─── MATERIALS PROVIDED ───
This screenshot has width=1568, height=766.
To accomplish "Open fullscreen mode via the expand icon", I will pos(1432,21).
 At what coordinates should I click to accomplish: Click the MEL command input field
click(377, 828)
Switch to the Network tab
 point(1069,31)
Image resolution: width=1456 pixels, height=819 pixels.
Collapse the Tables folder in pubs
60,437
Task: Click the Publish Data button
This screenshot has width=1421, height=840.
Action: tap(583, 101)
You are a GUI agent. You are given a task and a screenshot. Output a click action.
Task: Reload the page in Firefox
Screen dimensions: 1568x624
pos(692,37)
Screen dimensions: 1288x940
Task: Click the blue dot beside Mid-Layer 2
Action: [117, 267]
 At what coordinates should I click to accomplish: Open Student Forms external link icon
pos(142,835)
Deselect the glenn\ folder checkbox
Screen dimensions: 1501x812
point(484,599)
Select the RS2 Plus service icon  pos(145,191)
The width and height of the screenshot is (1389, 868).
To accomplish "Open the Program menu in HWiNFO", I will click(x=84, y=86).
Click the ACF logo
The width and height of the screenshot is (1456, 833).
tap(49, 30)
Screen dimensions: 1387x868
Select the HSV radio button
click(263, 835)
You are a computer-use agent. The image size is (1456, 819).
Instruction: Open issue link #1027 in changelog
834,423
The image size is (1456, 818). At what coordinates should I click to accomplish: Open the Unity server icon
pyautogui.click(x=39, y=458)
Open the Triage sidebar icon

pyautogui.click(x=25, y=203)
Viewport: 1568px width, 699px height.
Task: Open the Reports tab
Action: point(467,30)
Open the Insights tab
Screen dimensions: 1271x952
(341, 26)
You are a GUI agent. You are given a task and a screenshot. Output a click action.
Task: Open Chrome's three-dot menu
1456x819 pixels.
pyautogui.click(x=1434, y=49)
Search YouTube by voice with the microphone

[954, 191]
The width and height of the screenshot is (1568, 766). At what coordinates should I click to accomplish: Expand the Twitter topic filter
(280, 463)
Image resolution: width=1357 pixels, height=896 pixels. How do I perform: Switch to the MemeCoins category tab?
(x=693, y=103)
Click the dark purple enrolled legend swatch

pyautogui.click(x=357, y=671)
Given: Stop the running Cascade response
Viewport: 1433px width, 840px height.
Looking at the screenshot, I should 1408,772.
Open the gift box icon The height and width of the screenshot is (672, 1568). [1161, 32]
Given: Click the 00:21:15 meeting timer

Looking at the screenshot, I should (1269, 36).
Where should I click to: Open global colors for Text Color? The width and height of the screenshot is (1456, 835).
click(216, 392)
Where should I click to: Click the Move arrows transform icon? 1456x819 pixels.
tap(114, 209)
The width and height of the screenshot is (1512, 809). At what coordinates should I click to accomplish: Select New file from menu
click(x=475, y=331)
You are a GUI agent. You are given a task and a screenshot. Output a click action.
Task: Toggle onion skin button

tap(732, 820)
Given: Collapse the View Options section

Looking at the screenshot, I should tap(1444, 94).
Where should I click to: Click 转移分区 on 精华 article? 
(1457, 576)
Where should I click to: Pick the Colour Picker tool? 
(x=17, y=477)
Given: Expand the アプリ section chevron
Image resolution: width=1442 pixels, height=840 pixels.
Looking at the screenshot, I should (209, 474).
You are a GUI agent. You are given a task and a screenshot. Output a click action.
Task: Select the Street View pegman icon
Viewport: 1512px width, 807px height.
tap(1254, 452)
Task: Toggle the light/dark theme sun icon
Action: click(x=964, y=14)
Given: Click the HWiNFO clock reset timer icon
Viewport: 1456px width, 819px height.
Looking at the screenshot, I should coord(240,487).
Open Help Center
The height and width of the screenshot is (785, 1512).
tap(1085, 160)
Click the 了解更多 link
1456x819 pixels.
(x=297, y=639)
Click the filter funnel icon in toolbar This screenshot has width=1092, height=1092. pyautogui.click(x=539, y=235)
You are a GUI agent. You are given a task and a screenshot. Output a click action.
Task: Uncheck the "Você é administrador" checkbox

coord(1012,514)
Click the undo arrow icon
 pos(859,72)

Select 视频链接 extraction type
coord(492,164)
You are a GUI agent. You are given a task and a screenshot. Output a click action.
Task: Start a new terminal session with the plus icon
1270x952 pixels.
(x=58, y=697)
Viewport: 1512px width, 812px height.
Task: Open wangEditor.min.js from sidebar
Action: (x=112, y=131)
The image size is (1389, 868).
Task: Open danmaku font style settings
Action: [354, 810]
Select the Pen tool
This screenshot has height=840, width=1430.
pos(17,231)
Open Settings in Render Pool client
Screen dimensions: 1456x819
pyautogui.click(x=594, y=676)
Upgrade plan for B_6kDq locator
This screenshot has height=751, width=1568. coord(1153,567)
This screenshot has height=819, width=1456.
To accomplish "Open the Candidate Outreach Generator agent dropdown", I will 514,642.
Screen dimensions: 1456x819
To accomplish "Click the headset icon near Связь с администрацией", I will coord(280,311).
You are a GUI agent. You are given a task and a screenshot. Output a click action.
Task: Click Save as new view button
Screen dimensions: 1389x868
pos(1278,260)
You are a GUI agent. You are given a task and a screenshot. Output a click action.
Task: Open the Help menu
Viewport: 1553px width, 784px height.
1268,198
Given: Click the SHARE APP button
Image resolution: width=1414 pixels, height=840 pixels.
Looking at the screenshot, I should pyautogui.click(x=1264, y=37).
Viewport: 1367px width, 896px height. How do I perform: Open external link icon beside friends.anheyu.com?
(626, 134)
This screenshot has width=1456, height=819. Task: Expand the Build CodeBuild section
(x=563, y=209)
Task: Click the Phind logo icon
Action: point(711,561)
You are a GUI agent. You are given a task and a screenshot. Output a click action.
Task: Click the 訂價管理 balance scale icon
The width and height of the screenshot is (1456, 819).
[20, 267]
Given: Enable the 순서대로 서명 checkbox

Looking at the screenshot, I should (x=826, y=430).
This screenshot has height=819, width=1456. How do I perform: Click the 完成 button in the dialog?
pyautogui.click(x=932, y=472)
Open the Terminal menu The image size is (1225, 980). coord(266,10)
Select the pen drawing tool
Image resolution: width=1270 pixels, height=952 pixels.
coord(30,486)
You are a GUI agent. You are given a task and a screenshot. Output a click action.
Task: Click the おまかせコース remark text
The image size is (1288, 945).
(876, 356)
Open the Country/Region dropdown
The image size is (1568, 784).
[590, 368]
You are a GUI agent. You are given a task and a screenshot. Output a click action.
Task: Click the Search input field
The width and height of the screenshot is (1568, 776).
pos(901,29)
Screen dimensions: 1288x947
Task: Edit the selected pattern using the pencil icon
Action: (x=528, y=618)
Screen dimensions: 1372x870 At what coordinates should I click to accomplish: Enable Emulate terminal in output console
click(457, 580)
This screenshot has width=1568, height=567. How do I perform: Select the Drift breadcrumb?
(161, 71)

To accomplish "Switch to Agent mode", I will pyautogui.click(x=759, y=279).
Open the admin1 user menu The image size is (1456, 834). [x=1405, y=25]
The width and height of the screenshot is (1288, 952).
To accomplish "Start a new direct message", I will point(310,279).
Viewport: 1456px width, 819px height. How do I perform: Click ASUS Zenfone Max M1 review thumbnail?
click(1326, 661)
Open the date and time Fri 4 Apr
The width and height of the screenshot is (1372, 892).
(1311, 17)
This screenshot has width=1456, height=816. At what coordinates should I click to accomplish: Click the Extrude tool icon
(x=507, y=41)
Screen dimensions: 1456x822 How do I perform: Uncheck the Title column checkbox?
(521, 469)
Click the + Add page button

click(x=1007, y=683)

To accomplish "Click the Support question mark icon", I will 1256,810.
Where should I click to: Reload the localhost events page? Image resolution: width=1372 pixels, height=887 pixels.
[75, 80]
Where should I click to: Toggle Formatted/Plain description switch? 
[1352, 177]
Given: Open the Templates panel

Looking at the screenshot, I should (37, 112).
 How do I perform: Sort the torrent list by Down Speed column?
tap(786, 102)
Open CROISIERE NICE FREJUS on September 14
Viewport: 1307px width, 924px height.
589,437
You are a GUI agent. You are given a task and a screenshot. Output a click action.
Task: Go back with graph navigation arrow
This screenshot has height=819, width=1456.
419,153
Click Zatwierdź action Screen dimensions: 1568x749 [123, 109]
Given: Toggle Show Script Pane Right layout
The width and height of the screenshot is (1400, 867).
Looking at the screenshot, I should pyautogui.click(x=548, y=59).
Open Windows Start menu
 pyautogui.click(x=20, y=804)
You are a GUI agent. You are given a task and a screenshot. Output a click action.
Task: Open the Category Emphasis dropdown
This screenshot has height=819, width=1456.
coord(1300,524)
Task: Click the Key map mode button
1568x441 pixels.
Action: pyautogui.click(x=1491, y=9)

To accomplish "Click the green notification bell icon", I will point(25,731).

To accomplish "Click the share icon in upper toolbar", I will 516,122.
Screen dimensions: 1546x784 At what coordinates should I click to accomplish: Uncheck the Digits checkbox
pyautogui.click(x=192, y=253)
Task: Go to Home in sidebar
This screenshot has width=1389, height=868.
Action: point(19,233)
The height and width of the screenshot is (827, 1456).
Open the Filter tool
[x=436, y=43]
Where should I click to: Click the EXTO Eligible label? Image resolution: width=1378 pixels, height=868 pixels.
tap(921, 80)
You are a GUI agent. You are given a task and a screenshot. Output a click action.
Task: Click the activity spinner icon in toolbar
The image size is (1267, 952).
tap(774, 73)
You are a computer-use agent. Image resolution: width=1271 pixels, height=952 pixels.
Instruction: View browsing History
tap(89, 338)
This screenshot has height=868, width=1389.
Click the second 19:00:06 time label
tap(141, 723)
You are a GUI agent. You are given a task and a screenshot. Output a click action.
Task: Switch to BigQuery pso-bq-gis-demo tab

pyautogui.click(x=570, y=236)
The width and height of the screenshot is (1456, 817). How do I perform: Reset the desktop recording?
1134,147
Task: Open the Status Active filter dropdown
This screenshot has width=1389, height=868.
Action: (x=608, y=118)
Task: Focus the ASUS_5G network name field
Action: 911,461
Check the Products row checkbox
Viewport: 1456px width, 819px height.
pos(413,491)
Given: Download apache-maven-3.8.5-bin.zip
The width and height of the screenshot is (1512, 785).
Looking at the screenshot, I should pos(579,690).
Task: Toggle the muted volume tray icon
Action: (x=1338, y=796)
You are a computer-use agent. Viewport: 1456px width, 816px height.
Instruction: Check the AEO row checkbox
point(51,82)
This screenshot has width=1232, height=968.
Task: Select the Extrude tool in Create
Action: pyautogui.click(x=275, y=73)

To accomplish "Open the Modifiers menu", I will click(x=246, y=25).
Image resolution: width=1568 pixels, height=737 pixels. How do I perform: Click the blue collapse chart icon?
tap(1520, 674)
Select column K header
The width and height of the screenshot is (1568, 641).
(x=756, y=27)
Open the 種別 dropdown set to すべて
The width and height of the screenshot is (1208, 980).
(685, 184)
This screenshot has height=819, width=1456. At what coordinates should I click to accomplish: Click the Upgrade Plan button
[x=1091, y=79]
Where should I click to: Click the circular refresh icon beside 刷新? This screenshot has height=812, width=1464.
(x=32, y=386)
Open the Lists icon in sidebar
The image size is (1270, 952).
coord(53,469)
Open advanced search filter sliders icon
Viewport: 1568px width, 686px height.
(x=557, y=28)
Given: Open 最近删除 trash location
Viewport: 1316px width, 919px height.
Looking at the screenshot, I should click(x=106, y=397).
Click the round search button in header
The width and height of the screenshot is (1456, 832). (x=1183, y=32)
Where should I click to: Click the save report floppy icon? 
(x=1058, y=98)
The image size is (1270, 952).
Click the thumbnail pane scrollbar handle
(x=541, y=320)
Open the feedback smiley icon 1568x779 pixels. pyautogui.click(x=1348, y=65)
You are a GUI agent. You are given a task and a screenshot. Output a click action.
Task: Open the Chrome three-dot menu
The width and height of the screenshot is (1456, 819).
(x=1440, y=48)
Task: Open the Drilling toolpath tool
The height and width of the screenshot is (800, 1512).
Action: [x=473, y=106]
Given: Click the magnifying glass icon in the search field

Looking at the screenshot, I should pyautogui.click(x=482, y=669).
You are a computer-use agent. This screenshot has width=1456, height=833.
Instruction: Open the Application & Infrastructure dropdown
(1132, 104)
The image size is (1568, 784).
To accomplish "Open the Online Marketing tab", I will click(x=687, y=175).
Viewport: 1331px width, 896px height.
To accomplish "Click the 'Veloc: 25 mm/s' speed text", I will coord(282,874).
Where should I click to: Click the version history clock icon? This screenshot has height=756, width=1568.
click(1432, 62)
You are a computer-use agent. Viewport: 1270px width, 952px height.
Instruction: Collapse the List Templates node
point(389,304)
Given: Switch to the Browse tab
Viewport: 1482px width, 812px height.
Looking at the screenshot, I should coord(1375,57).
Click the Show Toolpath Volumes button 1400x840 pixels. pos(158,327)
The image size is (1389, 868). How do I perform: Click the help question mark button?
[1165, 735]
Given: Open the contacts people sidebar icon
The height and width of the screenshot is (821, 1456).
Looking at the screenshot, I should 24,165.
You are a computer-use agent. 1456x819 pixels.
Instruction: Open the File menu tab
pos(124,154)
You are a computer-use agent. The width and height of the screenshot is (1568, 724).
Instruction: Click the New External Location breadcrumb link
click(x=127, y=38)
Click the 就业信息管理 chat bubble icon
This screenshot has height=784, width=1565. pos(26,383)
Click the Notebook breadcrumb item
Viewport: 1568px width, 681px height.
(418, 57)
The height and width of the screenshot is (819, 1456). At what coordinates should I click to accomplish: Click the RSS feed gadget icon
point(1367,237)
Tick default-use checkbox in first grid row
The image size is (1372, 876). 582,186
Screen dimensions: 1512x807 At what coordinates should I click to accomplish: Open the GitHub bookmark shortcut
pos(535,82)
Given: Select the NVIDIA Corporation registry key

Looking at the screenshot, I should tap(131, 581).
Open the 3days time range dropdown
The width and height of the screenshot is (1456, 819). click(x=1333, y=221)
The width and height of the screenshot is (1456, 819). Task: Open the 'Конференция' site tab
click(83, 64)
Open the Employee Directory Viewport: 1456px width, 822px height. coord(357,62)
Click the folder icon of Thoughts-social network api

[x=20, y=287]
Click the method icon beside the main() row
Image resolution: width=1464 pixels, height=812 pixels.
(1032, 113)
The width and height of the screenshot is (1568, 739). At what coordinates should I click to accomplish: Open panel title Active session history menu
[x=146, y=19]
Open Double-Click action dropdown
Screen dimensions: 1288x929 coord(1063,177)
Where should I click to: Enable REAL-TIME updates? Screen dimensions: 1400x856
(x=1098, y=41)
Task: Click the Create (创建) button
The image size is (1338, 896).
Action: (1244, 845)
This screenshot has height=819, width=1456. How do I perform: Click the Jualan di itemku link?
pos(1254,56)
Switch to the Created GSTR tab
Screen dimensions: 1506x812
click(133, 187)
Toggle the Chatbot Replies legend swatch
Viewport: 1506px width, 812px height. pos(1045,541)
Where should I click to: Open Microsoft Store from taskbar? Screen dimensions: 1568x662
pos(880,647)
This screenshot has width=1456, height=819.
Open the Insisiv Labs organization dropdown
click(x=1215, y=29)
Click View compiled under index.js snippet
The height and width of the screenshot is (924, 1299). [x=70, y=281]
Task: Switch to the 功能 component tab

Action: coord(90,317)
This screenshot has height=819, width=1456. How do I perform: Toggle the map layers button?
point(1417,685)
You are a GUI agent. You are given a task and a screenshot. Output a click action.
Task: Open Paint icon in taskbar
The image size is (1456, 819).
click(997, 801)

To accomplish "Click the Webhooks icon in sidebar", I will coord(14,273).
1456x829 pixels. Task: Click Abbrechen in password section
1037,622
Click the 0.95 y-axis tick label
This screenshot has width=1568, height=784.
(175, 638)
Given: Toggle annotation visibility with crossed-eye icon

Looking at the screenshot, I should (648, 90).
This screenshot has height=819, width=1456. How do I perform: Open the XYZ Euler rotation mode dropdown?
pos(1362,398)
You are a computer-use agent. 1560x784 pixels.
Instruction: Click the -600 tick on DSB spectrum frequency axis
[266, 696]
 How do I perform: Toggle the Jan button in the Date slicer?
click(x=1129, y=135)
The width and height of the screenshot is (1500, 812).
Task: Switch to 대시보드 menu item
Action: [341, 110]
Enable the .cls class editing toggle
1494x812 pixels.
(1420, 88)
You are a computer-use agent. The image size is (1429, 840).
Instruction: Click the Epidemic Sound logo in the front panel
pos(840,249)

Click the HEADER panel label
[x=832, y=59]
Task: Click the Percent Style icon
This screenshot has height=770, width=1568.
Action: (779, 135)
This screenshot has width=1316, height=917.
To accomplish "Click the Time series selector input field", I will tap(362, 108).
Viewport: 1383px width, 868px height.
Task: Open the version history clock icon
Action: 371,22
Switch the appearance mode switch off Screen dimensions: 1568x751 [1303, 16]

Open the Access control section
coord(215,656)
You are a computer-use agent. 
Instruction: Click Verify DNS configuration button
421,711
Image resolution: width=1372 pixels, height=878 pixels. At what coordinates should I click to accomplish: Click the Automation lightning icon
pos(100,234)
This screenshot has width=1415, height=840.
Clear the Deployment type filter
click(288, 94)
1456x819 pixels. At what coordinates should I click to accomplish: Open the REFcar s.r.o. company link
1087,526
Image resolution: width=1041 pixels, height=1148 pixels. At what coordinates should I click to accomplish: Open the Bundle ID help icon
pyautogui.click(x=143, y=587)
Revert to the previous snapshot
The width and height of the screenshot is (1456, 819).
───
__ACTIVITY__: Say the number of lines in the records above that include the string "Show", and no more.

__REPLY TO THE TASK__: 2